- Zhao, Xin;
- Chen, Haodong;
- Xiao, Dan;
- Yang, Huaxiao;
- Itzhaki, Ilanit;
- Qin, Xulei;
- Chour, Tony;
- Aguirre, Aitor;
- Lehmann, Kim;
- Kim, Youngkyun;
- Shukla, Praveen;
- Holmström, Alexandra;
- Zhang, Joe Z;
- Zhuge, Yan;
- Ndoye, Babacar C;
- Zhao, Mingtao;
- Neofytou, Evgenios;
- Zimmermann, Wolfram-Hubertus;
- Jain, Mohit;
- Wu, Joseph C
Non-human primates (NHPs) can serve as a human-like model to study cell therapy using induced pluripotent stem cell-derived cardiomyocytes (iPSC-CMs).
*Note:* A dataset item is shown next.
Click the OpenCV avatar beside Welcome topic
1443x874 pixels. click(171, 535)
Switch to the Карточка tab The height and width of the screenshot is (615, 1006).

However, whether the efficacy of NHP and human iPSC-CMs is mechanistically similar remains unknown. To examine this, RNU rats received intramyocardial injection of 1 × 107 NHP or human iPSC-CMs or the same number of respective fibroblasts or PBS control (n = 9-14/group) at 4 days after 60-min coronary artery occlusion-reperfusion. Cardiac function and left ventricular remodeling were similarly improved in both iPSC-CM-treated groups. To mimic the ischemic environment in the infarcted heart, both cultured NHP and human iPSC-CMs underwent 24-hr hypoxia in vitro. Both cells and media were collected, and similarities in transcriptomic as well as metabolomic profiles were noted between both groups. In conclusion, both NHP and human iPSC-CMs confer similar cardioprotection in a rodent myocardial infarction model through relatively similar mechanisms via promotion of cell survival, angiogenesis, and inhibition of hypertrophy and fibrosis.